===== INPUT DATA

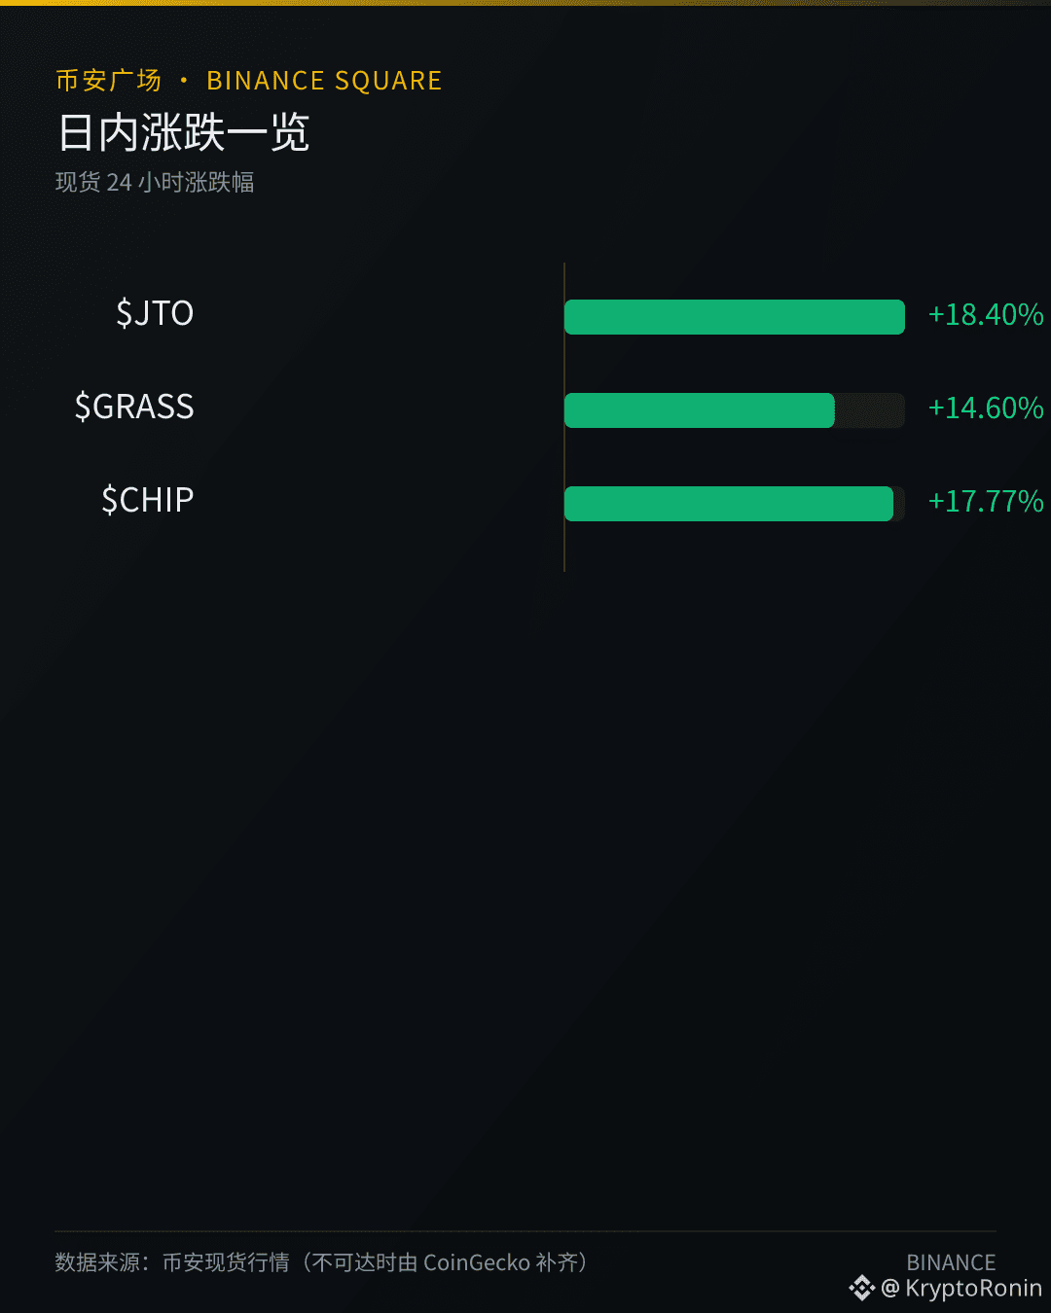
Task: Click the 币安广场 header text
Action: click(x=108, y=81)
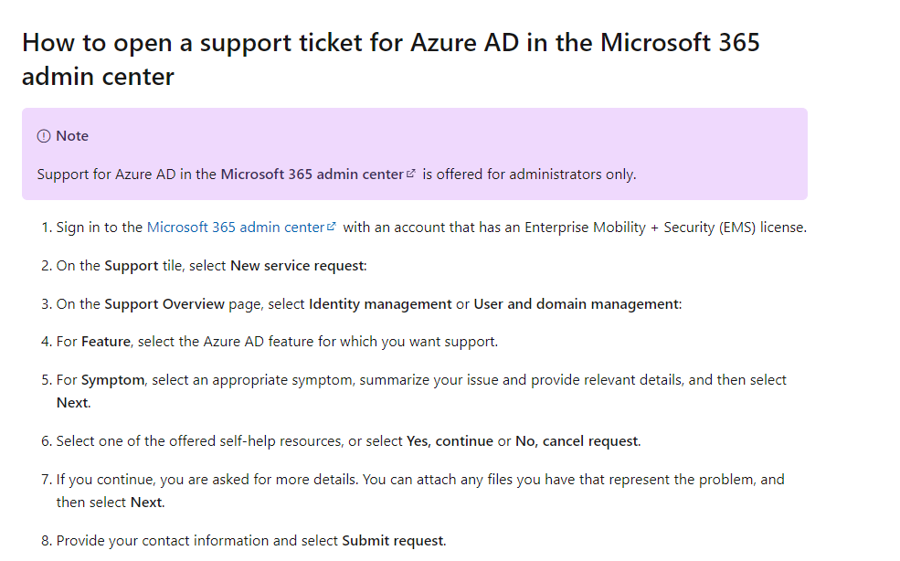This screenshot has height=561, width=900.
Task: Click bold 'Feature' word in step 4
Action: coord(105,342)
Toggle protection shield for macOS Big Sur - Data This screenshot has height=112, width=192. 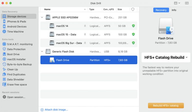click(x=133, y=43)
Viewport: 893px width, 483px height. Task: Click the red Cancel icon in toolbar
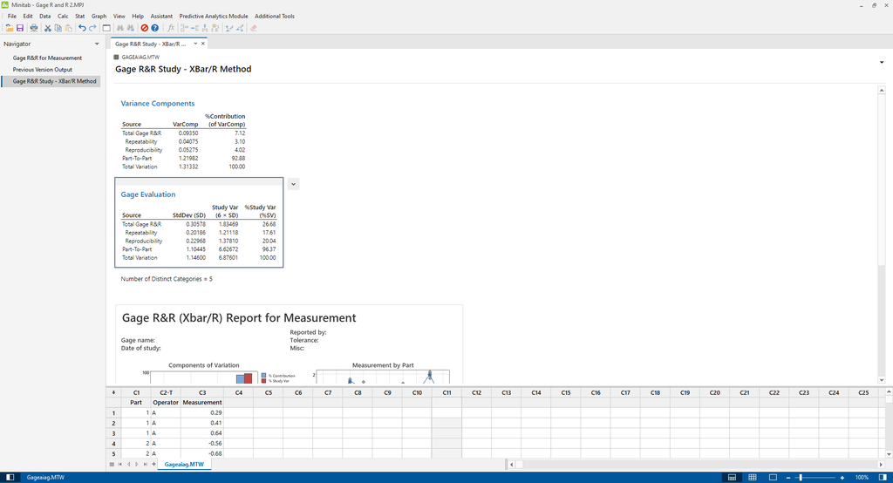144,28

==========

INSTRUCTION: Copy everything from the line containing "Viewport: 893px width, 483px" down to the end of the entries, requests included, and shift every coordinate in the answers up by 131. Leave out the pictures.

RESULT FOR THIS EXERCISE:
Viewport: 893px width, 483px height. Task: Click the red Cancel icon in toolbar
275,159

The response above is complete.